What it is and where it’s used: En Dash is part of the Symbols family (block: General Punctuation). If you need styled or decorative alternatives, try our Fancy Text tool to generate compatible text that works in most modern interfaces.
History & usage: The EN DASH (U+2013) is a punctuation mark in General Punctuation. It lives in the Common script. It is used to show ranges and connections in text. It is longer than a hyphen and shorter than an em dash. In history, writers used it to show inclusive numbers and spans. In modern writing, the EN DASH signals a range like 5–10 or June–August. It can also join related terms in a sentence, such as california–nevada borders. The dash helps structure text and convey tone. Style guides differ. Some systems prefer spaces around the dash; others do not. The EN DASH differs from the hyphen in length and use. Some fonts and typesetting rules require careful spacing. The mark is part of General Punctuation. It is common across many languages that share the Latin script. Writers choose the dash to link ideas without heavy punctuation. This makes text smoother and clearer. The EN DASH remains a flexible tool for precision in many contexts.
Copy and input: the quickest method is to copy the character here. You can also insert it by its codepoint U+2013
in many development tools or editors. Some operating systems provide a character viewer or input palette that lets you search by name or code and insert the glyph into documents.
Display and fallback: if you see an empty box (tofu) or a placeholder rectangle, the active font might not include this codepoint. Switching to a font with broader Unicode coverage or using a fallback font usually fixes the issue. On the web, ensure the page’s font stack includes a general‑purpose fallback.

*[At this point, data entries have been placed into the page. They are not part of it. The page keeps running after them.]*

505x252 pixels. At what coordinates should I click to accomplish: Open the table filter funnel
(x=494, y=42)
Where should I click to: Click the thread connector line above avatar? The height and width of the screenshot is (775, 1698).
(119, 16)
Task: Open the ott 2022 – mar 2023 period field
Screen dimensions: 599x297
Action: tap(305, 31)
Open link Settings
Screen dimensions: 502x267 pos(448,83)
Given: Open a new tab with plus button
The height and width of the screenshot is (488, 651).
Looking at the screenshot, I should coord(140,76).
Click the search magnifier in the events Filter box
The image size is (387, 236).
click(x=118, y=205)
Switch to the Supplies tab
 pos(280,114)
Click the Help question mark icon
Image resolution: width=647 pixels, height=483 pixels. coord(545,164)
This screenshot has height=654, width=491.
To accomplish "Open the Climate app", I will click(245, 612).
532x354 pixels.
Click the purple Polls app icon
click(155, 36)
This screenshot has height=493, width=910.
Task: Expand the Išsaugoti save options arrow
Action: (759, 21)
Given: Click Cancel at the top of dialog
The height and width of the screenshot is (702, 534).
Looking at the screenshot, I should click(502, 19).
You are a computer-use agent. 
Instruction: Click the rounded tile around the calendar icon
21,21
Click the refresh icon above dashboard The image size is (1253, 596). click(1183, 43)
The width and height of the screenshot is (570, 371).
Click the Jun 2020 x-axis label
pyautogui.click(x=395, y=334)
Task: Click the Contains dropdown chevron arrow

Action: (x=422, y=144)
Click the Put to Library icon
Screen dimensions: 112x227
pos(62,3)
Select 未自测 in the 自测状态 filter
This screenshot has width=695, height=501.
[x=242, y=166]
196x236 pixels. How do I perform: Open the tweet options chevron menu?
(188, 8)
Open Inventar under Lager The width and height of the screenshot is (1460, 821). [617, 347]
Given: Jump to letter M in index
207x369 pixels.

Related references: browse the Categories for similar characters. When choosing a symbol, prefer the official codepoint for semantic clarity and better compatibility with search, copy, and accessibility tooling.
See our category page for related symbols.
Technical details
- Codepoint:
U+2013
- General Category:
Pd
- Age:
1.1
- Bidi Class:
ON
- Block:
General Punctuation
- Script:
Common
- UTF-8:
E2 80 93
- UTF-16:
2013
- UTF-32:
00002013
- HTML dec:
–
- HTML hex:
–
- JS escape:
\u2013
- Python \N{}:
\N{EN DASH}
- Python \u:
\u2013
- Python \U:
\U00002013
- URL-encoded:
%E2%80%93
- CSS escape:
\2013
How to type / insert
Fast copy: click the Copy button near the top of this page.
By codepoint: in many editors and IDEs, you can insert via the Unicode code U+2013
or a built‑in character picker.
HTML: use the numeric entity –
(hex) or –
(decimal) when an HTML entity is needed.
Compatibility & troubleshooting
Font support: if the symbol does not render, the current font likely lacks this codepoint. Choose a font with broad Unicode coverage or allow a fallback font.
Web pages: ensure your CSS font stack includes a general fallback; avoid relying on images for common symbols to preserve accessibility and copyability.